**Work to do**
Convert these entries into a Markdown table with two columns, "Row" and "Entry line", numbering each nonblank line in order and omitting blank lines.

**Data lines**
────────────────

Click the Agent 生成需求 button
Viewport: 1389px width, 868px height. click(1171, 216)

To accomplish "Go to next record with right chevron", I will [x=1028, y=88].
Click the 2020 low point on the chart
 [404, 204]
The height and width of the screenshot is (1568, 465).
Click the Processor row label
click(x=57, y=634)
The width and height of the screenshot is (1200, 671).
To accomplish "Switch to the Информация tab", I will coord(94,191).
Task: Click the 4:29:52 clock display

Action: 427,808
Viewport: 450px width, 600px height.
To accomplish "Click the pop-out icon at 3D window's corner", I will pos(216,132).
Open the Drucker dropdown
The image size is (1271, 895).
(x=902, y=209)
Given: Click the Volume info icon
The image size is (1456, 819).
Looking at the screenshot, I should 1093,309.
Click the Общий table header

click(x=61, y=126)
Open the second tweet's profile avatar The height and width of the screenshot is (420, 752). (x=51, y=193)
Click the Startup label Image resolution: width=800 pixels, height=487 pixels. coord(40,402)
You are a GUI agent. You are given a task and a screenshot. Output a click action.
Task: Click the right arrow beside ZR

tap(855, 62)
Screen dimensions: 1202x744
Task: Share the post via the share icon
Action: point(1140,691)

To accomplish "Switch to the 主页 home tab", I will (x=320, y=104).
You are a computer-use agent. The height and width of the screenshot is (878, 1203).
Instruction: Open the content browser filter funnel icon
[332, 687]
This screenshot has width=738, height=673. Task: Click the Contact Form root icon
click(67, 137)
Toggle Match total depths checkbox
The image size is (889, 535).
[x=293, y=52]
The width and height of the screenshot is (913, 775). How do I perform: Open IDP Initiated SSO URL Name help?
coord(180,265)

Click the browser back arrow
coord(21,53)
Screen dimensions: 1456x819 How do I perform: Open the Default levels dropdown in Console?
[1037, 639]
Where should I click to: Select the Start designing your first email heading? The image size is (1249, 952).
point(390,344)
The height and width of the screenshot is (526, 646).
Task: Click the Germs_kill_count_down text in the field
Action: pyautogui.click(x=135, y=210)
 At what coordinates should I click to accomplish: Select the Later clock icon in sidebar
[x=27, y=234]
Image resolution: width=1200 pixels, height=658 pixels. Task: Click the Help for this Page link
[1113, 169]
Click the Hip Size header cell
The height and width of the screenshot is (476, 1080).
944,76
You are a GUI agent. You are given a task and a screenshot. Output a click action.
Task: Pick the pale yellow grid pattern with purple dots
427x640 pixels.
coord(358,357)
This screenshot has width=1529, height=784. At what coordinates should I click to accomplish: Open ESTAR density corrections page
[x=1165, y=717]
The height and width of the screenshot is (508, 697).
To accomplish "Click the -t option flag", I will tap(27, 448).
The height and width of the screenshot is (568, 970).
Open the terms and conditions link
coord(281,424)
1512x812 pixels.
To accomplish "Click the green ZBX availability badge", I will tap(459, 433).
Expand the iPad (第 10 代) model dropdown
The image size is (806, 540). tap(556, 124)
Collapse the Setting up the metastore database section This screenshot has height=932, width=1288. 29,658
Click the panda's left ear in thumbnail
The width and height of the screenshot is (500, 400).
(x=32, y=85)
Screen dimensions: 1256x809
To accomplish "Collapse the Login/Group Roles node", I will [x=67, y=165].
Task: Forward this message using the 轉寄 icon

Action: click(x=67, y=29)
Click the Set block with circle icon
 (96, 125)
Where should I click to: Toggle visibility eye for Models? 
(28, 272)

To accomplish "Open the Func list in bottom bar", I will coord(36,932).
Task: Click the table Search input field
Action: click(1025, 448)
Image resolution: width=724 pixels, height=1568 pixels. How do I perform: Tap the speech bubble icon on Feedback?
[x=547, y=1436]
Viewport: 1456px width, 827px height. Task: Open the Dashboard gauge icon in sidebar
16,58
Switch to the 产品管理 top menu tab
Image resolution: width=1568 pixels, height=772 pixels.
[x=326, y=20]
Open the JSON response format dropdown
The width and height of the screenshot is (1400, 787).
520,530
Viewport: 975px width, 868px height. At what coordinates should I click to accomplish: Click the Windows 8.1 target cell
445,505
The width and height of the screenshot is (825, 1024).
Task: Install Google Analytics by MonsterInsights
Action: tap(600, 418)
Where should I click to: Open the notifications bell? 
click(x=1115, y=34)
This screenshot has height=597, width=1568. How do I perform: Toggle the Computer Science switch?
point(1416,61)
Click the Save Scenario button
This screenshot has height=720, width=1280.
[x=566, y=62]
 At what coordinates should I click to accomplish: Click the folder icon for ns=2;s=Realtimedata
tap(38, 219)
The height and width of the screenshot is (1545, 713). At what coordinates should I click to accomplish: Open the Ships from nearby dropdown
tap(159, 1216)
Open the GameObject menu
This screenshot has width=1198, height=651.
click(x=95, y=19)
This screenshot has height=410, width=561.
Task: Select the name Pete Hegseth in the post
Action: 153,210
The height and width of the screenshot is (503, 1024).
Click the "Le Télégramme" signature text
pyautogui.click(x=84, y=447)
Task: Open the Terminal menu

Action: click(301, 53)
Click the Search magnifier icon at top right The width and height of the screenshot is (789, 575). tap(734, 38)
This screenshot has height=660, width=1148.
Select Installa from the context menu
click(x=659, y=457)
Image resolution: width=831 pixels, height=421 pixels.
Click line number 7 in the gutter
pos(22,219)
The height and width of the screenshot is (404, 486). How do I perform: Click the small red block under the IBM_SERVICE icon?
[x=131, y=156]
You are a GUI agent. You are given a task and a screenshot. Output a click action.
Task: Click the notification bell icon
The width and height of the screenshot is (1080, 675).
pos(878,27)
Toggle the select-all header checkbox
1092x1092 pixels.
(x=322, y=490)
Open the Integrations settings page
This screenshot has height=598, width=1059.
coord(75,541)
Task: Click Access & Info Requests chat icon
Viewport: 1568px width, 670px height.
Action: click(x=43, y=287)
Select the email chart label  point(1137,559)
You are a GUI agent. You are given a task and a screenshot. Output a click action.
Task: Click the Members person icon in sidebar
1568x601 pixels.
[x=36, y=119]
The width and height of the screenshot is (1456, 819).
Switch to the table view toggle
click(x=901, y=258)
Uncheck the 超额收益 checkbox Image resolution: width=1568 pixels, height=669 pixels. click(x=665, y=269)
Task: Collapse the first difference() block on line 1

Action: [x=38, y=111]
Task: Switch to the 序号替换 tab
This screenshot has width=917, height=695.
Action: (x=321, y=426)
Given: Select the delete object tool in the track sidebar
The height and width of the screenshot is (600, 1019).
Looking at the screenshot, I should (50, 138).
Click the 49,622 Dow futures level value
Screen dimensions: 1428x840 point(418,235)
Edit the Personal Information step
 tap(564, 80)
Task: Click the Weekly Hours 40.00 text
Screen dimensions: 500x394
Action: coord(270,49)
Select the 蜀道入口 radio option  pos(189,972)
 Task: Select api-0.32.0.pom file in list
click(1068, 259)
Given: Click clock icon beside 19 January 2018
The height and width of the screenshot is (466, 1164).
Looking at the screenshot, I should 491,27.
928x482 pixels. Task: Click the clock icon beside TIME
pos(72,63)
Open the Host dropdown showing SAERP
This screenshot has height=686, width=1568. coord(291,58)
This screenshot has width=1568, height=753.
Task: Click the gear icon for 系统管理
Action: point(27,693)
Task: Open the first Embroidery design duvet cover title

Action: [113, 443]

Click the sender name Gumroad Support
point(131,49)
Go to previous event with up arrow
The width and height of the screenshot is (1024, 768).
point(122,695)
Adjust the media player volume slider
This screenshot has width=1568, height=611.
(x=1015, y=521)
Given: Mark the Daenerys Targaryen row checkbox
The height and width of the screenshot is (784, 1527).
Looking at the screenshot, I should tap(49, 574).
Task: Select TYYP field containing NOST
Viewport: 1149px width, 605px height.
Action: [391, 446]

────────────────

**In response**
| Row | Entry line |
|---|---|
| 1 | Click the Agent 生成需求 button |
| 2 | Viewport: 1389px width, 868px height. click(1171, 216) |
| 3 | To accomplish "Go to next record with right chevron", I will [x=1028, y=88]. |
| 4 | Click the 2020 low point on the chart |
| 5 |  [404, 204] |
| 6 | The height and width of the screenshot is (1568, 465). |
| 7 | Click the Processor row label |
| 8 | click(x=57, y=634) |
| 9 | The width and height of the screenshot is (1200, 671). |
| 10 | To accomplish "Switch to the Информация tab", I will coord(94,191). |
| 11 | Task: Click the 4:29:52 clock display |
| 12 | Action: 427,808 |
| 13 | Viewport: 450px width, 600px height. |
| 14 | To accomplish "Click the pop-out icon at 3D window's corner", I will pos(216,132). |
| 15 | Open the Drucker dropdown |
| 16 | The image size is (1271, 895). |
| 17 | (x=902, y=209) |
| 18 | Given: Click the Volume info icon |
| 19 | The image size is (1456, 819). |
| 20 | Looking at the screenshot, I should 1093,309. |
| 21 | Click the Общий table header |
| 22 | click(x=61, y=126) |
| 23 | Open the second tweet's profile avatar The height and width of the screenshot is (420, 752). (x=51, y=193) |
| 24 | Click the Startup label Image resolution: width=800 pixels, height=487 pixels. coord(40,402) |
| 25 | You are a GUI agent. You are given a task and a screenshot. Output a click action. |
| 26 | Task: Click the right arrow beside ZR |
| 27 | tap(855, 62) |
| 28 | Screen dimensions: 1202x744 |
| 29 | Task: Share the post via the share icon |
| 30 | Action: point(1140,691) |
| 31 | To accomplish "Switch to the 主页 home tab", I will (x=320, y=104). |
| 32 | You are a computer-use agent. The height and width of the screenshot is (878, 1203). |
| 33 | Instruction: Open the content browser filter funnel icon |
| 34 | [332, 687] |
| 35 | This screenshot has width=738, height=673. Task: Click the Contact Form root icon |
| 36 | click(67, 137) |
| 37 | Toggle Match total depths checkbox |
| 38 | The image size is (889, 535). |
| 39 | [x=293, y=52] |
| 40 | The width and height of the screenshot is (913, 775). How do I perform: Open IDP Initiated SSO URL Name help? |
| 41 | coord(180,265) |
| 42 | Click the browser back arrow |
| 43 | coord(21,53) |
| 44 | Screen dimensions: 1456x819 How do I perform: Open the Default levels dropdown in Console? |
| 45 | [1037, 639] |
| 46 | Where should I click to: Select the Start designing your first email heading? The image size is (1249, 952). |
| 47 | point(390,344) |
| 48 | The height and width of the screenshot is (526, 646). |
| 49 | Task: Click the Germs_kill_count_down text in the field |
| 50 | Action: pyautogui.click(x=135, y=210) |
| 51 |  At what coordinates should I click to accomplish: Select the Later clock icon in sidebar |
| 52 | [x=27, y=234] |
| 53 | Image resolution: width=1200 pixels, height=658 pixels. Task: Click the Help for this Page link |
| 54 | [1113, 169] |
| 55 | Click the Hip Size header cell |
| 56 | The height and width of the screenshot is (476, 1080). |
| 57 | 944,76 |
| 58 | You are a GUI agent. You are given a task and a screenshot. Output a click action. |
| 59 | Task: Pick the pale yellow grid pattern with purple dots |
| 60 | 427x640 pixels. |
| 61 | coord(358,357) |
| 62 | This screenshot has width=1529, height=784. At what coordinates should I click to accomplish: Open ESTAR density corrections page |
| 63 | [x=1165, y=717] |
| 64 | The height and width of the screenshot is (508, 697). |
| 65 | To accomplish "Click the -t option flag", I will tap(27, 448). |
| 66 | The height and width of the screenshot is (568, 970). |
| 67 | Open the terms and conditions link |
| 68 | coord(281,424) |
| 69 | 1512x812 pixels. |
| 70 | To accomplish "Click the green ZBX availability badge", I will tap(459, 433). |
| 71 | Expand the iPad (第 10 代) model dropdown |
| 72 | The image size is (806, 540). tap(556, 124) |
| 73 | Collapse the Setting up the metastore database section This screenshot has height=932, width=1288. 29,658 |
| 74 | Click the panda's left ear in thumbnail |
| 75 | The width and height of the screenshot is (500, 400). |
| 76 | (x=32, y=85) |
| 77 | Screen dimensions: 1256x809 |
| 78 | To accomplish "Collapse the Login/Group Roles node", I will [x=67, y=165]. |
| 79 | Task: Forward this message using the 轉寄 icon |
| 80 | Action: click(x=67, y=29) |
| 81 | Click the Set block with circle icon |
| 82 |  (96, 125) |
| 83 | Where should I click to: Toggle visibility eye for Models?  |
| 84 | (28, 272) |
| 85 | To accomplish "Open the Func list in bottom bar", I will coord(36,932). |
| 86 | Task: Click the table Search input field |
| 87 | Action: click(1025, 448) |
| 88 | Image resolution: width=724 pixels, height=1568 pixels. How do I perform: Tap the speech bubble icon on Feedback? |
| 89 | [x=547, y=1436] |
| 90 | Viewport: 1456px width, 827px height. Task: Open the Dashboard gauge icon in sidebar |
| 91 | 16,58 |
| 92 | Switch to the 产品管理 top menu tab |
| 93 | Image resolution: width=1568 pixels, height=772 pixels. |
| 94 | [x=326, y=20] |
| 95 | Open the JSON response format dropdown |
| 96 | The width and height of the screenshot is (1400, 787). |
| 97 | 520,530 |
| 98 | Viewport: 975px width, 868px height. At what coordinates should I click to accomplish: Click the Windows 8.1 target cell |
| 99 | 445,505 |
| 100 | The width and height of the screenshot is (825, 1024). |
| 101 | Task: Install Google Analytics by MonsterInsights |
| 102 | Action: tap(600, 418) |
| 103 | Where should I click to: Open the notifications bell?  |
| 104 | click(x=1115, y=34) |
| 105 | This screenshot has height=597, width=1568. How do I perform: Toggle the Computer Science switch? |
| 106 | point(1416,61) |
| 107 | Click the Save Scenario button |
| 108 | This screenshot has height=720, width=1280. |
| 109 | [x=566, y=62] |
| 110 |  At what coordinates should I click to accomplish: Click the folder icon for ns=2;s=Realtimedata |
| 111 | tap(38, 219) |
| 112 | The height and width of the screenshot is (1545, 713). At what coordinates should I click to accomplish: Open the Ships from nearby dropdown |
| 113 | tap(159, 1216) |
| 114 | Open the GameObject menu |
| 115 | This screenshot has width=1198, height=651. |
| 116 | click(x=95, y=19) |
| 117 | This screenshot has height=410, width=561. |
| 118 | Task: Select the name Pete Hegseth in the post |
| 119 | Action: 153,210 |
| 120 | The height and width of the screenshot is (503, 1024). |
| 121 | Click the "Le Télégramme" signature text |
| 122 | pyautogui.click(x=84, y=447) |
| 123 | Task: Open the Terminal menu |
| 124 | Action: click(301, 53) |
| 125 | Click the Search magnifier icon at top right The width and height of the screenshot is (789, 575). tap(734, 38) |
| 126 | This screenshot has height=660, width=1148. |
| 127 | Select Installa from the context menu |
| 128 | click(x=659, y=457) |
| 129 | Image resolution: width=831 pixels, height=421 pixels. |
| 130 | Click line number 7 in the gutter |
| 131 | pos(22,219) |
| 132 | The height and width of the screenshot is (404, 486). How do I perform: Click the small red block under the IBM_SERVICE icon? |
| 133 | [x=131, y=156] |
| 134 | You are a GUI agent. You are given a task and a screenshot. Output a click action. |
| 135 | Task: Click the notification bell icon |
| 136 | The width and height of the screenshot is (1080, 675). |
| 137 | pos(878,27) |
| 138 | Toggle the select-all header checkbox |
| 139 | 1092x1092 pixels. |
| 140 | (x=322, y=490) |
| 141 | Open the Integrations settings page |
| 142 | This screenshot has height=598, width=1059. |
| 143 | coord(75,541) |
| 144 | Task: Click Access & Info Requests chat icon |
| 145 | Viewport: 1568px width, 670px height. |
| 146 | Action: click(x=43, y=287) |
| 147 | Select the email chart label  point(1137,559) |
| 148 | You are a GUI agent. You are given a task and a screenshot. Output a click action. |
| 149 | Task: Click the Members person icon in sidebar |
| 150 | 1568x601 pixels. |
| 151 | [x=36, y=119] |
| 152 | The width and height of the screenshot is (1456, 819). |
| 153 | Switch to the table view toggle |
| 154 | click(x=901, y=258) |
| 155 | Uncheck the 超额收益 checkbox Image resolution: width=1568 pixels, height=669 pixels. click(x=665, y=269) |
| 156 | Task: Collapse the first difference() block on line 1 |
| 157 | Action: [x=38, y=111] |
| 158 | Task: Switch to the 序号替换 tab |
| 159 | This screenshot has width=917, height=695. |
| 160 | Action: (x=321, y=426) |
| 161 | Given: Select the delete object tool in the track sidebar |
| 162 | The height and width of the screenshot is (600, 1019). |
| 163 | Looking at the screenshot, I should (50, 138). |
| 164 | Click the 49,622 Dow futures level value |
| 165 | Screen dimensions: 1428x840 point(418,235) |
| 166 | Edit the Personal Information step |
| 167 |  tap(564, 80) |
| 168 | Task: Click the Weekly Hours 40.00 text |
| 169 | Screen dimensions: 500x394 |
| 170 | Action: coord(270,49) |
| 171 | Select the 蜀道入口 radio option  pos(189,972) |
| 172 |  Task: Select api-0.32.0.pom file in list |
| 173 | click(1068, 259) |
| 174 | Given: Click clock icon beside 19 January 2018 |
| 175 | The height and width of the screenshot is (466, 1164). |
| 176 | Looking at the screenshot, I should 491,27. |
| 177 | 928x482 pixels. Task: Click the clock icon beside TIME |
| 178 | pos(72,63) |
| 179 | Open the Host dropdown showing SAERP |
| 180 | This screenshot has height=686, width=1568. coord(291,58) |
| 181 | This screenshot has width=1568, height=753. |
| 182 | Task: Click the gear icon for 系统管理 |
| 183 | Action: point(27,693) |
| 184 | Task: Open the first Embroidery design duvet cover title |
| 185 | Action: [113, 443] |
| 186 | Click the sender name Gumroad Support |
| 187 | point(131,49) |
| 188 | Go to previous event with up arrow |
| 189 | The width and height of the screenshot is (1024, 768). |
| 190 | point(122,695) |
| 191 | Adjust the media player volume slider |
| 192 | This screenshot has width=1568, height=611. |
| 193 | (x=1015, y=521) |
| 194 | Given: Mark the Daenerys Targaryen row checkbox |
| 195 | The height and width of the screenshot is (784, 1527). |
| 196 | Looking at the screenshot, I should tap(49, 574). |
| 197 | Task: Select TYYP field containing NOST |
| 198 | Viewport: 1149px width, 605px height. |
| 199 | Action: [391, 446] |